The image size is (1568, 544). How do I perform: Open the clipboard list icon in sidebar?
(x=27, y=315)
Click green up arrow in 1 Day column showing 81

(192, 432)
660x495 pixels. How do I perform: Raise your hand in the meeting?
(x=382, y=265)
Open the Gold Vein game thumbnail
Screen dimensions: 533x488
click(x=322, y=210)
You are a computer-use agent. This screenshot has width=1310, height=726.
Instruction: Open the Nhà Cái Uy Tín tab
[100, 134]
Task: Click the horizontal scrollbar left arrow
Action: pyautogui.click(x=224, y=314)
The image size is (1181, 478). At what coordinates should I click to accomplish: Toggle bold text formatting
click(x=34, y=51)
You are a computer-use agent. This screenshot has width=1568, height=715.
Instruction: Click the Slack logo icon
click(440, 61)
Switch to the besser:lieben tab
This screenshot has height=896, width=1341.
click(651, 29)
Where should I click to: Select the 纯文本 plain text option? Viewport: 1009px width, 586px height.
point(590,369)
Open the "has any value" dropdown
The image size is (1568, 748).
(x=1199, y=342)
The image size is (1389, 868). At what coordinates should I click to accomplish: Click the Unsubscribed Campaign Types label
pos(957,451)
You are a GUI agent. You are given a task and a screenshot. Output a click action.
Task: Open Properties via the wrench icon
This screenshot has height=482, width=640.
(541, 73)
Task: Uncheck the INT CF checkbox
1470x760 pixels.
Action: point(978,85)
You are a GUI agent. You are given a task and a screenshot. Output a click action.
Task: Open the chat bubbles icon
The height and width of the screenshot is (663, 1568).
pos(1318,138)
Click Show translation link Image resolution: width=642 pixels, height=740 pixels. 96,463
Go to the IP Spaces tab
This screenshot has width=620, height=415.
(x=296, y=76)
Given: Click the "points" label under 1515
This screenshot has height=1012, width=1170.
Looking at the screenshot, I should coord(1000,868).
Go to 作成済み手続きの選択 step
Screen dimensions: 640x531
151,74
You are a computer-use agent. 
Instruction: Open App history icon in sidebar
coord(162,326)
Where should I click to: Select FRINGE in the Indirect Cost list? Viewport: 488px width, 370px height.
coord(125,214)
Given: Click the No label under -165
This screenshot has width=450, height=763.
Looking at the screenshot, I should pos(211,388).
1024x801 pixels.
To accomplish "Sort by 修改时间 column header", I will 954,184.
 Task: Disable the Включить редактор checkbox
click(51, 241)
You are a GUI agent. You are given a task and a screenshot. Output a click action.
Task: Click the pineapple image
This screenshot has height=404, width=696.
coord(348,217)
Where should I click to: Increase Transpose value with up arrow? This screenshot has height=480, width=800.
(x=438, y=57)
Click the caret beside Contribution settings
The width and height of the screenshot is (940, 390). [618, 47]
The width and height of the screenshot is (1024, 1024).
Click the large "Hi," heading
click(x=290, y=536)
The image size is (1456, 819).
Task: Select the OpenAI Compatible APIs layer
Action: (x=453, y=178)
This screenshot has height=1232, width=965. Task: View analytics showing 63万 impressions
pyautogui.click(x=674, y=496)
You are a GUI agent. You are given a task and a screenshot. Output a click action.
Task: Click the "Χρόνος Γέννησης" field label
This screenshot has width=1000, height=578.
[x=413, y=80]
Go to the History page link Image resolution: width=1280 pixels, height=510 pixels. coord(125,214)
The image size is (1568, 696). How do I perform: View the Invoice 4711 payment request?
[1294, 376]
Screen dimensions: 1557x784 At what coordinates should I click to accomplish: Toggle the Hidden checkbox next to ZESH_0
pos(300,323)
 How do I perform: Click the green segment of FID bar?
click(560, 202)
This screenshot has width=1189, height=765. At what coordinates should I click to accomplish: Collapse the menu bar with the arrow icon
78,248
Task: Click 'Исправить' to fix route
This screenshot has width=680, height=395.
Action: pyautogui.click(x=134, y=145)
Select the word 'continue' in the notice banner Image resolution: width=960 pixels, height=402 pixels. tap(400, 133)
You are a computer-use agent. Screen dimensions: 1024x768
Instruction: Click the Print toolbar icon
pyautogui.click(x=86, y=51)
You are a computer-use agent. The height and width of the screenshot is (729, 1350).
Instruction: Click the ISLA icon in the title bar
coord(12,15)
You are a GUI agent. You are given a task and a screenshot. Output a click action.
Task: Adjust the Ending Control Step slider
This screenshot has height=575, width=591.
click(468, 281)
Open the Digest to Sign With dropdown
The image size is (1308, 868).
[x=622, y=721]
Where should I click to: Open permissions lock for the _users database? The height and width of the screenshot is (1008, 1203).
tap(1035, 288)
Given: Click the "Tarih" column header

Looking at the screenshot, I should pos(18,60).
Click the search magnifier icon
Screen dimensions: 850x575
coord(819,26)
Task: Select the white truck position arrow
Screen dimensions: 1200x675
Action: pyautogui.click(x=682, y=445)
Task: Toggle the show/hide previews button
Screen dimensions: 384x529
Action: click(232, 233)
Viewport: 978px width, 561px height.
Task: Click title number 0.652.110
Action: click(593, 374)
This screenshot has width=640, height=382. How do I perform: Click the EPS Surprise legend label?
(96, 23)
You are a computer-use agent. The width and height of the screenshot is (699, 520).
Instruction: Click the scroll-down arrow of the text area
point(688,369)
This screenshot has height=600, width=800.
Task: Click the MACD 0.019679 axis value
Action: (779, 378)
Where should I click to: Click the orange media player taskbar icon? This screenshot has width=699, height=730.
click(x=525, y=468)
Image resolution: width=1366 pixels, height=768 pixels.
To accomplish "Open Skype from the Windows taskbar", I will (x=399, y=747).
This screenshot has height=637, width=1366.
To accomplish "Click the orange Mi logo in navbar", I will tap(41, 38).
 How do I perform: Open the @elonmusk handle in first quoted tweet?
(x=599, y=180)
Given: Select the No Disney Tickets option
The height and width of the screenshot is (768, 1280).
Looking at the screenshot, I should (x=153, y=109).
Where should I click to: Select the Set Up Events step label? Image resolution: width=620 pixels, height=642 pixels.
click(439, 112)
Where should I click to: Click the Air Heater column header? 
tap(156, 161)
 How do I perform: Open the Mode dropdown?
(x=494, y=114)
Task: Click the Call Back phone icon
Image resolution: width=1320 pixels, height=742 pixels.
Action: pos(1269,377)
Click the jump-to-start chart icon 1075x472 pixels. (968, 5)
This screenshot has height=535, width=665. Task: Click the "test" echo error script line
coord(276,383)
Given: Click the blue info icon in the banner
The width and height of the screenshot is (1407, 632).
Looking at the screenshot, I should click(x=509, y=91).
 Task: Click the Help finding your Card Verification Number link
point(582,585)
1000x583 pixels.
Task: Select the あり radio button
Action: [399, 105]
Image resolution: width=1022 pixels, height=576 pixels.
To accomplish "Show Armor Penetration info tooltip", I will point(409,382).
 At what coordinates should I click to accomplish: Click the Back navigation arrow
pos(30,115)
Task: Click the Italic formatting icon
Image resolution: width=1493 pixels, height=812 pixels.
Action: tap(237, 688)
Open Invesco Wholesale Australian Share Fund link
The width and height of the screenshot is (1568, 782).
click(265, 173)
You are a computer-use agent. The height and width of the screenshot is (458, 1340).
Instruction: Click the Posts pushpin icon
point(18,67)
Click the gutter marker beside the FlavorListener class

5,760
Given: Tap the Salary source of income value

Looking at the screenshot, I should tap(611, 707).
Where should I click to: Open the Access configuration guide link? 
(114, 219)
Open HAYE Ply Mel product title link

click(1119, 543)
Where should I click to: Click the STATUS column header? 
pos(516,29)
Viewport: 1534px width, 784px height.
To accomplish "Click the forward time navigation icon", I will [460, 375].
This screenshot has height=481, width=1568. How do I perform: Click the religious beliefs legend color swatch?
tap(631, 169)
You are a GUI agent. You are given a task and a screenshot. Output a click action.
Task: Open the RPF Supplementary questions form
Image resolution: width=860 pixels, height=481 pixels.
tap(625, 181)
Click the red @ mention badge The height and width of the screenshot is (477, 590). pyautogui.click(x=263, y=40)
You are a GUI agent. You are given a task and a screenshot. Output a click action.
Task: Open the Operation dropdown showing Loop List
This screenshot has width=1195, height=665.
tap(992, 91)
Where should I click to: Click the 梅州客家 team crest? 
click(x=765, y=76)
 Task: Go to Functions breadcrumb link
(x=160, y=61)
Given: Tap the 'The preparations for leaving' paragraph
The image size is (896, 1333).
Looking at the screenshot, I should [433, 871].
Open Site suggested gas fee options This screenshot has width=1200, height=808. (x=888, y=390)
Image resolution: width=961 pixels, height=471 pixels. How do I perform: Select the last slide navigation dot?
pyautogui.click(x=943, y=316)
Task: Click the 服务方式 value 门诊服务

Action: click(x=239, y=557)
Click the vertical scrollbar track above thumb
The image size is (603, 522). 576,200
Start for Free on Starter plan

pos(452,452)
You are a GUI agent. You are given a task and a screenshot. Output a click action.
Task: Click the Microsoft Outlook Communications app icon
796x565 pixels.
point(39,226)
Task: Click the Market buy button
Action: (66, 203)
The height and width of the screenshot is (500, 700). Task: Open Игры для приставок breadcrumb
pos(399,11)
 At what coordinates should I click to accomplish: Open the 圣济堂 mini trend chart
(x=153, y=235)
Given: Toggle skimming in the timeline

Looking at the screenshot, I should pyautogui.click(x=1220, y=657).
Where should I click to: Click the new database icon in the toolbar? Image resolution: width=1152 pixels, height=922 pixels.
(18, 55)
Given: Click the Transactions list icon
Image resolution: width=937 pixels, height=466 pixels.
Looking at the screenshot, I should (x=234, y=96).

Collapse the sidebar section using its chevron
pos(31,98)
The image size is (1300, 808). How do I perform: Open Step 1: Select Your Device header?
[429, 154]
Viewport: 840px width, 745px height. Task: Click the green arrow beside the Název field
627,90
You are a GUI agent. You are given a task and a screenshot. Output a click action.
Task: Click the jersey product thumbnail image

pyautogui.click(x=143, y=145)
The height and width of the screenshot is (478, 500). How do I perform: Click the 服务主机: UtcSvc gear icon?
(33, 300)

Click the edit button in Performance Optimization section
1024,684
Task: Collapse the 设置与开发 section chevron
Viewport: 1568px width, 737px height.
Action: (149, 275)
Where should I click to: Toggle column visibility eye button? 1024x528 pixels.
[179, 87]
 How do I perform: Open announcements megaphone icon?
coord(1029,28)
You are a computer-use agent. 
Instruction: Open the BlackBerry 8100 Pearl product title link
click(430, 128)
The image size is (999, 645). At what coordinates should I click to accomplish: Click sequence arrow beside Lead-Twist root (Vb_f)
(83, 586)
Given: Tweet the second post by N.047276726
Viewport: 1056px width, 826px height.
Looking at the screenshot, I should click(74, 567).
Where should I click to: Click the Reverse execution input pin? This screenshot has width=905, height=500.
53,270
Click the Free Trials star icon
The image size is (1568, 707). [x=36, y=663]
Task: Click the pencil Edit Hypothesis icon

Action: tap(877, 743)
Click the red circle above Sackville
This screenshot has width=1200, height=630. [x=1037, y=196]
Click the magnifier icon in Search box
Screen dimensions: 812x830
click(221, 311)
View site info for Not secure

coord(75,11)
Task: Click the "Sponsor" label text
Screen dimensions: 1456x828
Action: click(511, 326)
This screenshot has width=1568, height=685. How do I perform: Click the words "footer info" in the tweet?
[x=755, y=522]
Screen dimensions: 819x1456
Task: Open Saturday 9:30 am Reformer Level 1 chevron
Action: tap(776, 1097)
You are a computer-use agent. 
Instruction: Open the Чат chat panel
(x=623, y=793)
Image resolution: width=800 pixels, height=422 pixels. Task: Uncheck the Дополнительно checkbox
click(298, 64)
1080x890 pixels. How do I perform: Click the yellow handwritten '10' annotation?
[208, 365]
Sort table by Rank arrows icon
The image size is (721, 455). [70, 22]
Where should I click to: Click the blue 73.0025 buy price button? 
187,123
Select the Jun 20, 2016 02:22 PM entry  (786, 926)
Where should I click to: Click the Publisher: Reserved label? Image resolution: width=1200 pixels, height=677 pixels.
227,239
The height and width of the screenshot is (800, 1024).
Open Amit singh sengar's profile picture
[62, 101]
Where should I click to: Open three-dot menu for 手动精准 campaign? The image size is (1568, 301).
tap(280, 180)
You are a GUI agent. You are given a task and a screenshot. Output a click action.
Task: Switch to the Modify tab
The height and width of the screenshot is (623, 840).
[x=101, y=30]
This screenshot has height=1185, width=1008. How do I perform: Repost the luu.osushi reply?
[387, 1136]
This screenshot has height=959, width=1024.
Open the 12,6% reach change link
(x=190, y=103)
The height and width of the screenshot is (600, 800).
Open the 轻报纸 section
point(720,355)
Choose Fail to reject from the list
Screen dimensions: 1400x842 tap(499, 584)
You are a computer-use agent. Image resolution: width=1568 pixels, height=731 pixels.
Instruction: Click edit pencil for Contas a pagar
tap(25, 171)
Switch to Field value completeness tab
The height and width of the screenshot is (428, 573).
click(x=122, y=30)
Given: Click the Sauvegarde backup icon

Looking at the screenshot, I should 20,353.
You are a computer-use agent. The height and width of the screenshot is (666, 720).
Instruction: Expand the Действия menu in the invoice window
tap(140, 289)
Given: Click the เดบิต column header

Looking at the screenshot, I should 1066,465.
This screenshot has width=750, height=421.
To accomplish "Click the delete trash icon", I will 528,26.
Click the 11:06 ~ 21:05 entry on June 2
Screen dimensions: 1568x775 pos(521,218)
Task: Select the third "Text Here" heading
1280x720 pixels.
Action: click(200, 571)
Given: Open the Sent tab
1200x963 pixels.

####################

(Prompt): Copy each line of the data above that holds "will".

(Answer for the task):
To accomplish "Sort by 修改时间 column header", I will 954,184.
To accomplish "Open Skype from the Windows taskbar", I will (x=399, y=747).
To accomplish "Click the orange Mi logo in navbar", I will tap(41, 38).
To accomplish "Show Armor Penetration info tooltip", I will point(409,382).
To accomplish "Click the forward time navigation icon", I will [460, 375].
To accomplish "Click the delete trash icon", I will 528,26.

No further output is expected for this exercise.